Effect of 16S rRNA mutations on HIV-1 programmed −1 frameshift
| Frameshift efficiency (%) | ||||
| HIV constructs | Wild-type 16S rRNA | A900U | C899A/A900G | C912U |
| pRNAluc2-HIV35 | 0.8 ± 0.1 | 0.7 ± 0.2 | 0.6 ± 0.1 | 0.9 ± 0.2 |
| pRNAluc2-HIV63 | 3.0 ± 0.4 | 2.3 ± 0.2 | 1.9 ± 0.2 | 3.3 ± 0.6 |
| pRNAluc2-HIV80 | 4.8 ± 0.4 | 3.8 ± 0.4 | 2.3 ± 0.3 | 5.0 ± 0.6 |
Plasmids pRNAluc2-HIV35, pRNAluc2-HIV63, and pRNAluc2-HIV80 contain, respectively, only the slippery sequence, the slippery sequence plus the classic stem-loop, and the slippery sequence plus the complete frameshift stimulatory signal.

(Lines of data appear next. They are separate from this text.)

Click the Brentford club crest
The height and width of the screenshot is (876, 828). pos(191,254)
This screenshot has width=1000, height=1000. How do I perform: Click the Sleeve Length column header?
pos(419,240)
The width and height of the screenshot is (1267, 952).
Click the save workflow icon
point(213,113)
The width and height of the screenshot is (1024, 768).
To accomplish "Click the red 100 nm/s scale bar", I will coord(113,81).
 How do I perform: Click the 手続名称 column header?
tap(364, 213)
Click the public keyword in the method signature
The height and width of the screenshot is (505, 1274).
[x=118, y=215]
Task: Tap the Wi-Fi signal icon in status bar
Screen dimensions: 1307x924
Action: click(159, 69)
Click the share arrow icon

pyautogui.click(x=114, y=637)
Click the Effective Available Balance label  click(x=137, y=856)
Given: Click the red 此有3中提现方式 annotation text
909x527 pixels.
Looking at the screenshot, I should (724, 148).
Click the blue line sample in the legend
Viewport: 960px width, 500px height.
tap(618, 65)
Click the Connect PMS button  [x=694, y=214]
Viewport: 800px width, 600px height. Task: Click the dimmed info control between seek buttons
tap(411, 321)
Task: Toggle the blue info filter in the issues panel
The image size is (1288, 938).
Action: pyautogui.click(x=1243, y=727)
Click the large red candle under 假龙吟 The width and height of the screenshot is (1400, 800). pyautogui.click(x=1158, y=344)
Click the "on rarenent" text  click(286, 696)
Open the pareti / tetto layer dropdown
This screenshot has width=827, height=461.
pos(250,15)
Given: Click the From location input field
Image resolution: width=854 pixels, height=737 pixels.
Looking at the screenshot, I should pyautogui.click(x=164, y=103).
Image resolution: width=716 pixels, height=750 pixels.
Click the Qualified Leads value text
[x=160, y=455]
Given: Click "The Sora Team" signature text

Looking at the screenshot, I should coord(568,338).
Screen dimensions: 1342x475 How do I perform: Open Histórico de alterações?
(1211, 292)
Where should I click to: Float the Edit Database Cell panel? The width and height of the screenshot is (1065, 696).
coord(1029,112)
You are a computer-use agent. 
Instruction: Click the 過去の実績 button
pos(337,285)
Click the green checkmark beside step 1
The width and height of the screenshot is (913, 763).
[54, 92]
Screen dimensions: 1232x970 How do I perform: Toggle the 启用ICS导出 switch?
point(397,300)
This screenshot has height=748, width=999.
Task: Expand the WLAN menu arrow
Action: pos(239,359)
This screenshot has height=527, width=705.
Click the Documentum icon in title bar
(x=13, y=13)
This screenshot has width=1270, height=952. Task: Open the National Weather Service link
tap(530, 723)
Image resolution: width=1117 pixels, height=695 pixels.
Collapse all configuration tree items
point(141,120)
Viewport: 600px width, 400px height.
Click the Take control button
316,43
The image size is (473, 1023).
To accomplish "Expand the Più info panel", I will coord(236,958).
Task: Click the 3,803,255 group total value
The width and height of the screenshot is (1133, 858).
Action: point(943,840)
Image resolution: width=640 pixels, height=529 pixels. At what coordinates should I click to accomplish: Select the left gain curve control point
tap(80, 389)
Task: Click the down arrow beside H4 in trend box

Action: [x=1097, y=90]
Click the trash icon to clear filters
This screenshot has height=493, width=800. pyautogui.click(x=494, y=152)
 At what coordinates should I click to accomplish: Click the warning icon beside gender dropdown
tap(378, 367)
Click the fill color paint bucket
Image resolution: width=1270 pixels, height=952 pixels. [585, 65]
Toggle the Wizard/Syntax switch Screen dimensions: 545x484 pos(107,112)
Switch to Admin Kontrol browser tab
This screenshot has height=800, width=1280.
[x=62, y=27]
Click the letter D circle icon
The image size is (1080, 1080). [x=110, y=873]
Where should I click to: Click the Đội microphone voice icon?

The A900U, C899A/A900G, and C912U mutations are located in 16S rRNA. The A900U and the C899A/A900G mutations make the ribosomes errorprone (Bélanger et al. 2002), whereas the C912U mutation makes the ribosomes hyperaccurate (Leclerc et al. 1991). The frameshift efficiencies were calculated from luciferase activities in bacterial lysates as described in the text. The values are the means ± standard error of three independent experiments.